Escena VIII
Sala en casa de LA VIUDA DE CALVO.
LA VIUDA DE CALVO, señora de edad avanzadísima, pero bien conservada, vestida de negro, con espejuelos, gorro a la francesa. Sale por la derecha apoyándose en un bastón; CLOTILDE, que está junto al balcón de la izquierda, mirando a la calle.
VIUDA DE CALVO.— ¿Qué haces ahí?
CLOTILDE.— ¿No ha concluido Santana de conferenciar con ese señor?
VIUDA DE CALVO.— Aún tienen para un ratito. ¿Qué miras? ¿A quién esperas?
CLOTILDE.— A mi hermano, que prometió venir a verme. No puedo apartar de la calle mis ojos, esperando verle, entre los que pasan.
VIUDA DE CALVO.— (separándola del balcón.) No te aflijas, chiquilla, ni te impacientes, que ya parecerá, si es cierto que ha manifestado propósitos y deseos de verte.
CLOTILDE.— Díjome Bárbara que vendría por la tarde, y la tarde se acaba.
VIUDA DE CALVO.— ¿Tan pronto? ¿Cómo se ha de concluir el día antes de las cuatro de la tarde?
CLOTILDE.— (señalando al balcón.) Ya lo ve usted, es casi de noche. El sol se pone.
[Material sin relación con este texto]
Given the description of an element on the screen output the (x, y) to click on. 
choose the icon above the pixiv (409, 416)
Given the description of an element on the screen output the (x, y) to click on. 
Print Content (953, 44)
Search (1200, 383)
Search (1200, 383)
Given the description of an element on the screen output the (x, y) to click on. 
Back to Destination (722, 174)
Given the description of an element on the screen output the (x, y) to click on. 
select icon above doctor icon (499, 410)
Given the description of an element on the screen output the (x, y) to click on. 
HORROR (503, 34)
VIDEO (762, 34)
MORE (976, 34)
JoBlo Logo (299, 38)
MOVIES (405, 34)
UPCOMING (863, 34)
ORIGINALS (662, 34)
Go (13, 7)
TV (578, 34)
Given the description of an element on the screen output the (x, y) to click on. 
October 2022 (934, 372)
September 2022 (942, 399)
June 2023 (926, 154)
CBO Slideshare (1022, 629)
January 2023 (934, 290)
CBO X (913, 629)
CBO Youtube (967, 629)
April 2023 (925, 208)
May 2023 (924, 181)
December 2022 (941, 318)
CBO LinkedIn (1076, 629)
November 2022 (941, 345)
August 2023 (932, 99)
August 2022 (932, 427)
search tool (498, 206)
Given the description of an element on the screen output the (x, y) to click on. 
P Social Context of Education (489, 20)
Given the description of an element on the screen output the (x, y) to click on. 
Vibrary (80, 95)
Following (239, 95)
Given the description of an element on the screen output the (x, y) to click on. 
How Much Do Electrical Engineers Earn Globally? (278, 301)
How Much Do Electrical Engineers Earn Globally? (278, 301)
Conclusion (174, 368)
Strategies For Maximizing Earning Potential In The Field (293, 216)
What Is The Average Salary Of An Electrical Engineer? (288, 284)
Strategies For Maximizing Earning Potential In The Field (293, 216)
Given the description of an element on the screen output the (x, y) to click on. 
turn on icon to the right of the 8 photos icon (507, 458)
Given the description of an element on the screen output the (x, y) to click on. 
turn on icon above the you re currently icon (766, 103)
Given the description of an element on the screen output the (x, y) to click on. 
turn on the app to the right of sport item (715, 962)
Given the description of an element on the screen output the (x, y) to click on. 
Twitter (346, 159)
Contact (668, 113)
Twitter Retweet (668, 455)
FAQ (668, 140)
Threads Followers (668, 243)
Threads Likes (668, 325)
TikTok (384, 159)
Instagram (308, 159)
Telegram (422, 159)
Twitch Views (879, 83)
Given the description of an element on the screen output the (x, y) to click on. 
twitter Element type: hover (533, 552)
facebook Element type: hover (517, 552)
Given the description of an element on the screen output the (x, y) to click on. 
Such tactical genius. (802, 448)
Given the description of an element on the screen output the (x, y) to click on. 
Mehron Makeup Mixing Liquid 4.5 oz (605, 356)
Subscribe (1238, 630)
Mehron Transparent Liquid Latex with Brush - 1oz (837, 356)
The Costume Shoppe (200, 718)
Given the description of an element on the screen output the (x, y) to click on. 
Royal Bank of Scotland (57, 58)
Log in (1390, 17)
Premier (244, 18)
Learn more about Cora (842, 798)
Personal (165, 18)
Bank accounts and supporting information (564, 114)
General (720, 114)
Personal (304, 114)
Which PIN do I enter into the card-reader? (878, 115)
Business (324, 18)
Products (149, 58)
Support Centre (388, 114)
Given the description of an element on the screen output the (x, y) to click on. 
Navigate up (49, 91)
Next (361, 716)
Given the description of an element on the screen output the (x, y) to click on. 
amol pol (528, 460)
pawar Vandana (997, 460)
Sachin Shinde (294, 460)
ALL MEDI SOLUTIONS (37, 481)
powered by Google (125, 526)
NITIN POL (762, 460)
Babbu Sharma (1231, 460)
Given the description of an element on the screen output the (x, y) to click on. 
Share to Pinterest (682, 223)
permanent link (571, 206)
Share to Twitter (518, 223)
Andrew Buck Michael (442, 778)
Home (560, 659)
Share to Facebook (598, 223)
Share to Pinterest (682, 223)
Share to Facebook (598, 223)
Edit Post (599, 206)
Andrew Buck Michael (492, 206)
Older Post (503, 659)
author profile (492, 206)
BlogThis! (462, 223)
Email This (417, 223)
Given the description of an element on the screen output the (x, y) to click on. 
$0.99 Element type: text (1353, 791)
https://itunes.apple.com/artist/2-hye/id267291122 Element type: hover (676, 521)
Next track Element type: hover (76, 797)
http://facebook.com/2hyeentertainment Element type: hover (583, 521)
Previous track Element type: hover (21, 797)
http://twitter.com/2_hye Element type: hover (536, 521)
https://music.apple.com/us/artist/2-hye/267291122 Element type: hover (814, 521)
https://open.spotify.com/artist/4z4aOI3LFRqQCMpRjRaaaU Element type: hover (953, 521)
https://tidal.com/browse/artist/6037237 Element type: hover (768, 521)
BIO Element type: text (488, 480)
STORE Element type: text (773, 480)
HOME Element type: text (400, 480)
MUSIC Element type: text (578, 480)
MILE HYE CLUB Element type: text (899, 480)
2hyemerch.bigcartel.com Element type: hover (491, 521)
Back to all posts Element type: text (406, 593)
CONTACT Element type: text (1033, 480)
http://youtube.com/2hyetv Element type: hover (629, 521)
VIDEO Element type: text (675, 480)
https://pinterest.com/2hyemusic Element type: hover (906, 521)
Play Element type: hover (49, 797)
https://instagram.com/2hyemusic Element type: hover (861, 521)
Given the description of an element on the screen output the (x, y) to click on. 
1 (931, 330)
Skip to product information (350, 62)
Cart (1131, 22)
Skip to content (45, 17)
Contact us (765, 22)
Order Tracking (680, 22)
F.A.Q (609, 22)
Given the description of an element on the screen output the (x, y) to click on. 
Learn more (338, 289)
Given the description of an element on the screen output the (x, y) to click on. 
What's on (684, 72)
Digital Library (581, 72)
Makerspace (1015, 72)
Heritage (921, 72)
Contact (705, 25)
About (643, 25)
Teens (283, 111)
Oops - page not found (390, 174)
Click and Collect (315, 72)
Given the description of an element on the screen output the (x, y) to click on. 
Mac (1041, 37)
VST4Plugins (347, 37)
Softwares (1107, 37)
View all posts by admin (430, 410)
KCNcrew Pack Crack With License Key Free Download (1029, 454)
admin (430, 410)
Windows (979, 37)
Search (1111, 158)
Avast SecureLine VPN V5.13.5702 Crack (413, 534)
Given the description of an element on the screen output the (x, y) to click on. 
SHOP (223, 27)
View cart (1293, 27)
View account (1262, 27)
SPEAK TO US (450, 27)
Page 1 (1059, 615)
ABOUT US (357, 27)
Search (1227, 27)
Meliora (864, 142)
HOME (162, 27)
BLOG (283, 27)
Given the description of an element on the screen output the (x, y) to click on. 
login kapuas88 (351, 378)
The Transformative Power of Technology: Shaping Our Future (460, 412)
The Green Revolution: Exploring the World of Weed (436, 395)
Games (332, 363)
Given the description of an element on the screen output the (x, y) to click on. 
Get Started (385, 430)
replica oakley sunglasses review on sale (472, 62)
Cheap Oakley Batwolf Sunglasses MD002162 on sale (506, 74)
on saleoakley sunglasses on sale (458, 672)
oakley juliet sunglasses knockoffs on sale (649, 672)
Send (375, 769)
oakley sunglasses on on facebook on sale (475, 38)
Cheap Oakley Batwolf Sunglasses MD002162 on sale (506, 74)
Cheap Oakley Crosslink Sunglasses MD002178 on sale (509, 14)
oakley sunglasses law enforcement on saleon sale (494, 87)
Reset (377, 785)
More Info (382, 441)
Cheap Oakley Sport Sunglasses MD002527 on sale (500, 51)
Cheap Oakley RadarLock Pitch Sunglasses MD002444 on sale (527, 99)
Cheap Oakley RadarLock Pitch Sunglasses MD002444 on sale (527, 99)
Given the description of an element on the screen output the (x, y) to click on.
VIUDA DE CALVO.— ¡Qué se ha de poner, bobilla! No te empeñes en acelerar la carrera del sol, que bastante de prisa andan los días, sobre todo para los que ya los vemos pasar sin ninguna ilusión. Tu hermano vendrá, si no de tarde, de noche, o cuando quiera venir.
CLOTILDE.— ¡Ay! ¡Cuánto deseo verle! Siete días hace que de él me separé, y me parecen siete años. ¡Pobre hermano mío! Cuando salí de su casa, la fiebre de la resolución que tomé no me dejaba presentir la pena de esta ausencia. Federico tiene sus defectos, como todos; pero su corazón es noble. En los últimos días que pasé con él, sus defectos se abultaban a mis ojos, y sus cualidades disminuían. Pues ahora me pasa lo contrario: las cualidades crecen y los defectos me parecen insignificantes.
VIUDA DE CALVO.— Es caballeroso, inteligente, simpático y de buen natural; pero has de convenir conmigo en que no sirve para criar hermanas. Descuellan en él estímulos de altanera dignidad, instintos de nobleza que lucirían bien en una posición opulenta, como piedras preciosas montadas en oro; pero que se despegan del cobre dorado de la penuria vergonzante en que se empeña en ponerlos. ¡Ay, hija de mi alma! La realidad, con sus lecciones dolorosas, me ha enseñado a mí lo que es decadencia. Ideas de vanagloria tuve yo también, y con ellas posición muy distinta de la que tengo ahora. Pero caí, y me encontré con que las tales ideas, y el puntillo de honor y todo lo demás, eran de muy mal ver sobre las ruinas que me rodeaban. Aprendí a ver mayores extensiones de mundo; la necesidad me hizo viajar por regiones bajas, que son las más interesantes y las que más vida encierran, y descubrí que el reino de la humanidad tiene muchas más provincias y comarcas de las que yo creía. Por eso abracé tu causa, sin asustarme del escándalo que dabas, ni de tu desigual elección, ni del camino torcido que escogías para llegar al matrimonio. Cuando se miran las cosas desde arriba, se ve la grandeza de los móviles humanos, y no se distingue la pequeñez microscópica de los trámites sociales. Os protegí y os protegeré mientras pueda, sin hacer caso de los furores de tu hermano, ni de los asombros de lo que llaman opinión, asombros que no vienen a ser más que un movimiento de curiosidad, detrás del cual está la indiferencia.
CLOTILDE.— ¡Ay, cuánto sabe usted, señora! (Con entusiasmo.) Habla lo mismito que un libro.
VIUDA DE CALVO.— Los años, hija mía, son mis libros, el tiempo mi biblioteca, y mi estudio el vivir... (Suena un timbre: se sienten pasos.) Pero alguien ha entrado... Si será al fin el caballero de los imposibles. (CLOTILDE corre a la puerta del fondo.)